▸ **Directive A**
In the forum post about building a spider with CF, why does the writer want spider work handed to some other tool? Answer in one to three sentences.
▸ **Directive B**
From the forum post on CF spiders, retype everything from "CF is not the" down to "sensible at all.".

----- Document segment

<cf_rant>

I still come back to my point (see the summary).

CF is not the correct tool to build a spider.  It's oriented for web
applications and effectively parsing and inserting HTML/WAP/A.N.other text
(although CF5 will probably change all that).  For spiders, using it for
anything other than a simple spider is not sensible at all.

Look out the Java spiders (or better still write one!).  It's really not
that difficult to see how you can extend CF using Java to do this.

Of course you can use cfschedule to stop crashing and infinite loops.
Still, when you build an http spider, it should be very quick indeed.  The
process should be:

1: send out an http request for the url
2: receive information (ie error message or text) back from the server
3: parse the text to get all info needed and put into an array
4: start the process again with the next url

Doing this in CF takes up time and CF's resources that it doesn't need to
take up. Leave it to some other tool to handle outside the "web serving"

----------
----- Dataset content

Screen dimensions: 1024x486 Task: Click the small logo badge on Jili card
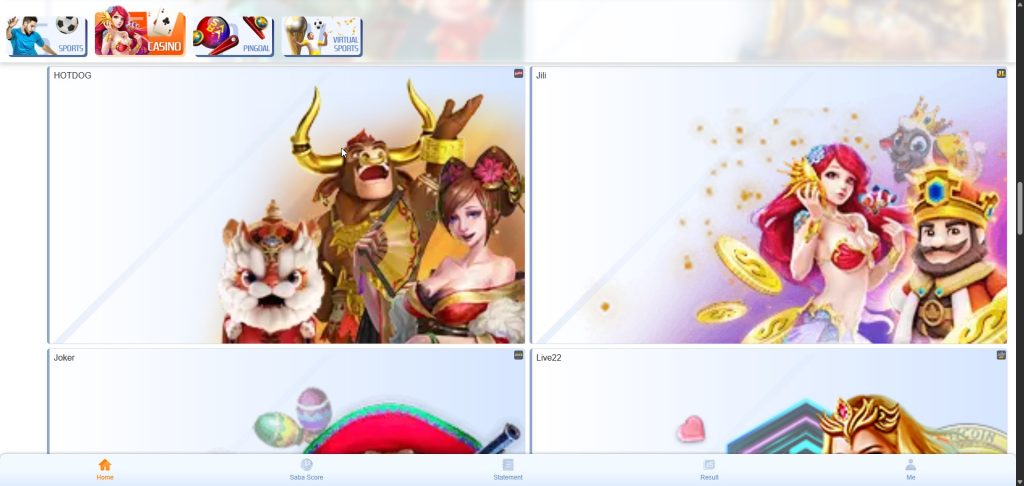(1000, 74)
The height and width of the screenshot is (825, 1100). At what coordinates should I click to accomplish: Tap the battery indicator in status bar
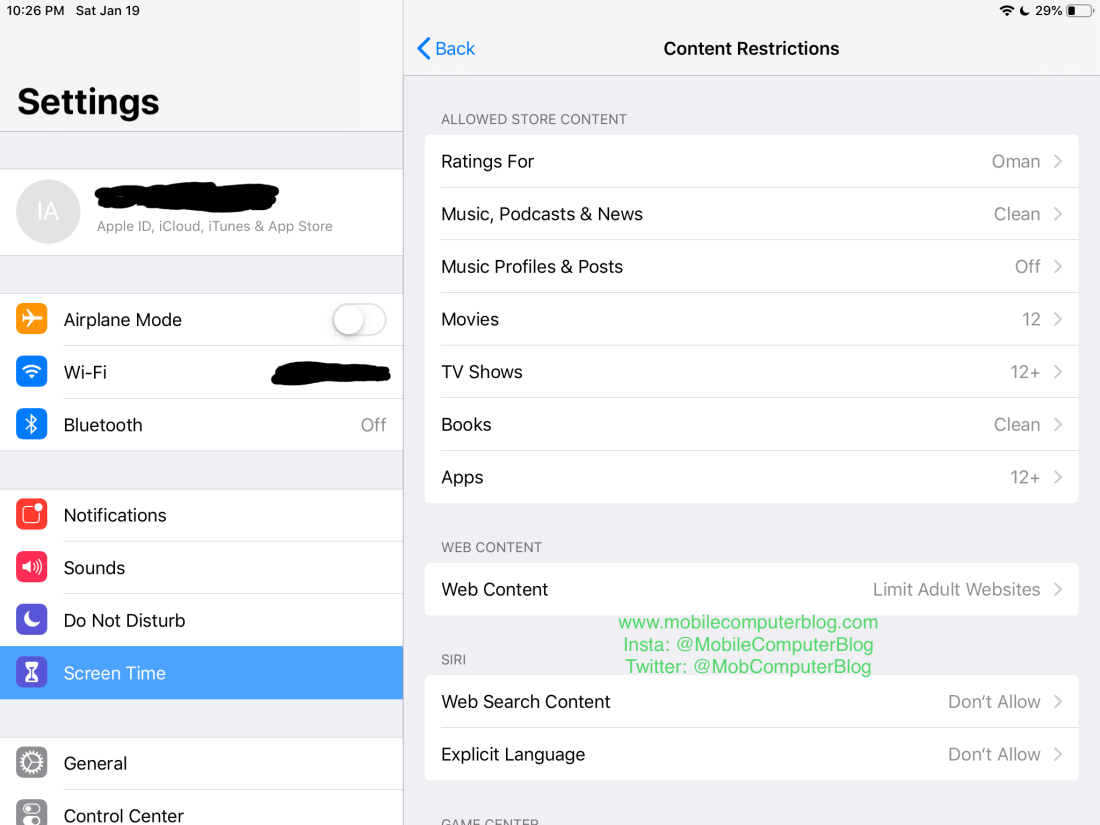click(1078, 11)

----------

▸ **Full answer A**
Doing the spider work in CF takes up time and CF resources that it doesn't need to take up. So the writer wants another tool to handle it outside the web serving.

▸ **Full answer B**
CF is not the correct tool to build a spider.  It's oriented for web
applications and effectively parsing and inserting HTML/WAP/A.N.other text
(although CF5 will probably change all that).  For spiders, using it for
anything other than a simple spider is not sensible at all.